Your assignment:
The whole listing below is to be output exactly, with no line skipped.

Given entries:
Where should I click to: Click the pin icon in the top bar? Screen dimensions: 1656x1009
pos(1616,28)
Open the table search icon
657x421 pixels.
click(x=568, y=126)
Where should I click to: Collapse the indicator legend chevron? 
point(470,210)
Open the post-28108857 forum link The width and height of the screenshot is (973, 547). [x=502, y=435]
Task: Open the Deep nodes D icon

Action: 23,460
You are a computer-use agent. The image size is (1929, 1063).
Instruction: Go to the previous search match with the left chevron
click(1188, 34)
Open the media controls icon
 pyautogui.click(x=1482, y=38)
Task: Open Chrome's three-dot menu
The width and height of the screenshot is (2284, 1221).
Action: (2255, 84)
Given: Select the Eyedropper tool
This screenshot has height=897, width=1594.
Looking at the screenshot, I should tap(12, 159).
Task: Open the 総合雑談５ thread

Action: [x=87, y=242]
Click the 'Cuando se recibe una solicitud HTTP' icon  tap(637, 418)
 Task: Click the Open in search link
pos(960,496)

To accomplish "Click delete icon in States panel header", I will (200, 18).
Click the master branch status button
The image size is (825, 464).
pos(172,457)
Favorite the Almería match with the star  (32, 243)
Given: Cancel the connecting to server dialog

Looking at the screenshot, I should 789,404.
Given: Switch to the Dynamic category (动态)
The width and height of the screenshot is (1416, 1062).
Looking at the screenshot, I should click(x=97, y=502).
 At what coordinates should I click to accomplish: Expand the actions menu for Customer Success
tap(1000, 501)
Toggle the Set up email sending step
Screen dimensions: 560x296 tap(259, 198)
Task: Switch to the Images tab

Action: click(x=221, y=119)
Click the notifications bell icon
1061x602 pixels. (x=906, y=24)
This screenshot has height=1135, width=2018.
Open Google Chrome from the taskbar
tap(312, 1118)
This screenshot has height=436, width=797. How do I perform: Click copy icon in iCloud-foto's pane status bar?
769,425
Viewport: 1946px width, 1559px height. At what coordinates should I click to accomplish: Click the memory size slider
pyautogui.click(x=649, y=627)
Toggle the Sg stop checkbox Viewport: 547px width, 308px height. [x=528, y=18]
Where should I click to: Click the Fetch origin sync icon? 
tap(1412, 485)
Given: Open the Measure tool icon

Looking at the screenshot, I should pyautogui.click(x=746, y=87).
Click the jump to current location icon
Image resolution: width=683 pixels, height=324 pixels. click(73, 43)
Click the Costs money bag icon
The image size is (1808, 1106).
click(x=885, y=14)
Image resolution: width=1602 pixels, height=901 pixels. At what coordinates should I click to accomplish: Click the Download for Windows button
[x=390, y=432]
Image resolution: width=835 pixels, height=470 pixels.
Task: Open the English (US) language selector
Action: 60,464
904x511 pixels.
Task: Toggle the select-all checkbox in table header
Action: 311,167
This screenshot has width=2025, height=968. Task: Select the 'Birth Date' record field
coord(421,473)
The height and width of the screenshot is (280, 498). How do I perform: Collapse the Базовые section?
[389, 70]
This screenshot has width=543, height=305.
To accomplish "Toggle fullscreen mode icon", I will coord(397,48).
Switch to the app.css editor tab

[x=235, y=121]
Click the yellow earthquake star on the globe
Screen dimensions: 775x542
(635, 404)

Result of the task:
Where should I click to: Click the pin icon in the top bar? Screen dimensions: 1656x1009
pos(1616,28)
Open the table search icon
657x421 pixels.
click(x=568, y=126)
Where should I click to: Collapse the indicator legend chevron? 
point(470,210)
Open the post-28108857 forum link The width and height of the screenshot is (973, 547). [x=502, y=435]
Task: Open the Deep nodes D icon

Action: 23,460
You are a computer-use agent. The image size is (1929, 1063).
Instruction: Go to the previous search match with the left chevron
click(1188, 34)
Open the media controls icon
 pyautogui.click(x=1482, y=38)
Task: Open Chrome's three-dot menu
The width and height of the screenshot is (2284, 1221).
Action: (2255, 84)
Given: Select the Eyedropper tool
This screenshot has height=897, width=1594.
Looking at the screenshot, I should tap(12, 159).
Task: Open the 総合雑談５ thread

Action: [x=87, y=242]
Click the 'Cuando se recibe una solicitud HTTP' icon  tap(637, 418)
 Task: Click the Open in search link
pos(960,496)

To accomplish "Click delete icon in States panel header", I will (200, 18).
Click the master branch status button
The image size is (825, 464).
pos(172,457)
Favorite the Almería match with the star  (32, 243)
Given: Cancel the connecting to server dialog

Looking at the screenshot, I should 789,404.
Given: Switch to the Dynamic category (动态)
The width and height of the screenshot is (1416, 1062).
Looking at the screenshot, I should click(x=97, y=502).
 At what coordinates should I click to accomplish: Expand the actions menu for Customer Success
tap(1000, 501)
Toggle the Set up email sending step
Screen dimensions: 560x296 tap(259, 198)
Task: Switch to the Images tab

Action: click(x=221, y=119)
Click the notifications bell icon
1061x602 pixels. (x=906, y=24)
This screenshot has height=1135, width=2018.
Open Google Chrome from the taskbar
tap(312, 1118)
This screenshot has height=436, width=797. How do I perform: Click copy icon in iCloud-foto's pane status bar?
769,425
Viewport: 1946px width, 1559px height. At what coordinates should I click to accomplish: Click the memory size slider
pyautogui.click(x=649, y=627)
Toggle the Sg stop checkbox Viewport: 547px width, 308px height. [x=528, y=18]
Where should I click to: Click the Fetch origin sync icon? 
tap(1412, 485)
Given: Open the Measure tool icon

Looking at the screenshot, I should pyautogui.click(x=746, y=87).
Click the jump to current location icon
Image resolution: width=683 pixels, height=324 pixels. click(73, 43)
Click the Costs money bag icon
The image size is (1808, 1106).
click(x=885, y=14)
Image resolution: width=1602 pixels, height=901 pixels. At what coordinates should I click to accomplish: Click the Download for Windows button
[x=390, y=432]
Image resolution: width=835 pixels, height=470 pixels.
Task: Open the English (US) language selector
Action: 60,464
904x511 pixels.
Task: Toggle the select-all checkbox in table header
Action: 311,167
This screenshot has width=2025, height=968. Task: Select the 'Birth Date' record field
coord(421,473)
The height and width of the screenshot is (280, 498). How do I perform: Collapse the Базовые section?
[389, 70]
This screenshot has width=543, height=305.
To accomplish "Toggle fullscreen mode icon", I will coord(397,48).
Switch to the app.css editor tab

[x=235, y=121]
Click the yellow earthquake star on the globe
Screen dimensions: 775x542
(635, 404)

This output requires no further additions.